EXERCISE DESCRIPTION:
Count the lines in the records below that contain the string "should". Matching is case-sensitive. Reply with the number only.

MATERIAL FOR THIS EXERCISE:
________________

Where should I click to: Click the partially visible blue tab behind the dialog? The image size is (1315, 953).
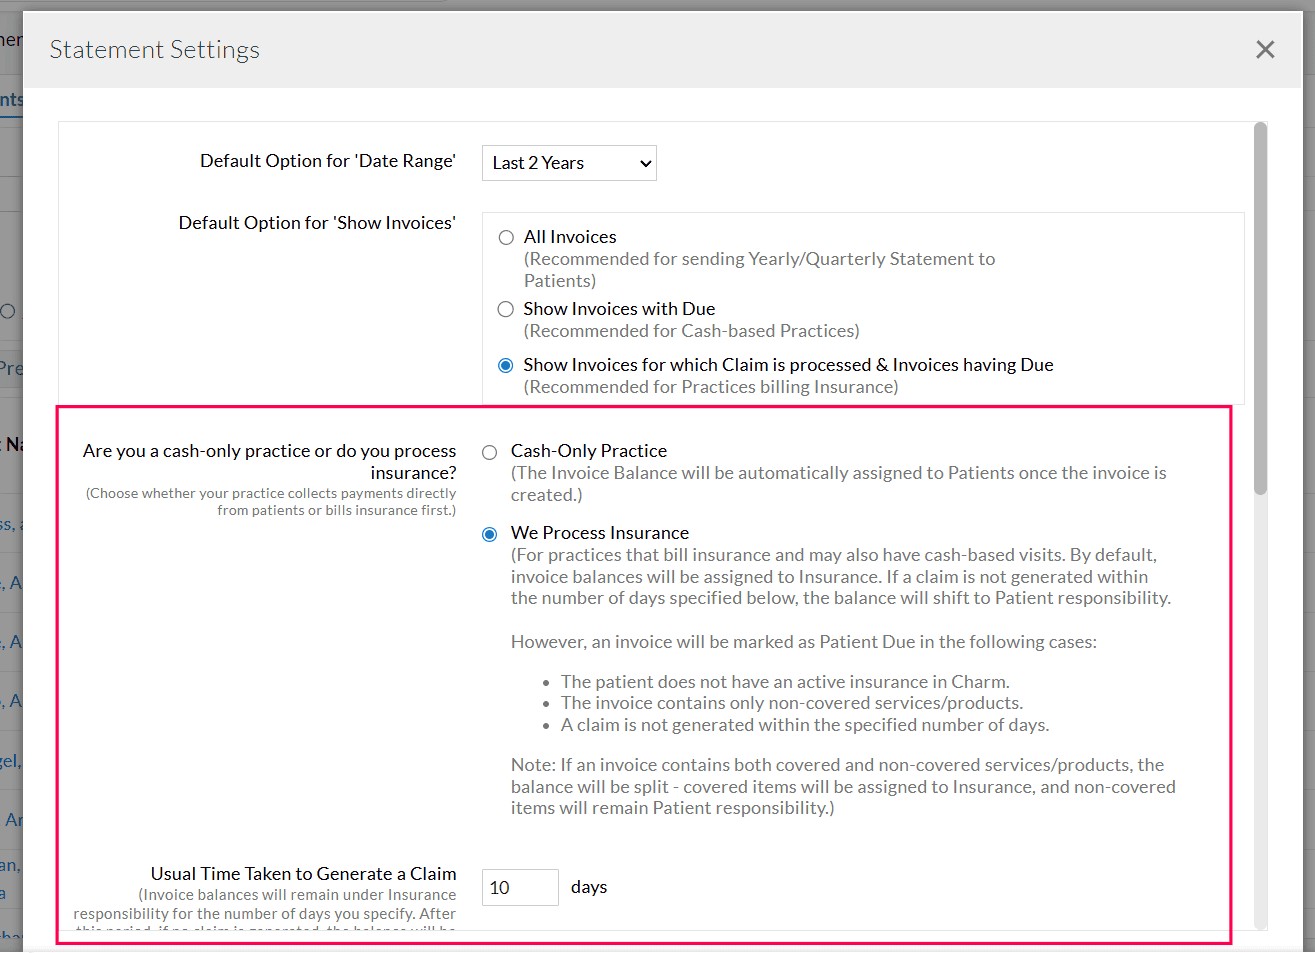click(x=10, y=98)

________________

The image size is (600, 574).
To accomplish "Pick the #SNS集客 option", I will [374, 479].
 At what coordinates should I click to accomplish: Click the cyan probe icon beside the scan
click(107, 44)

________________

REPLY TO THE EXERCISE:
2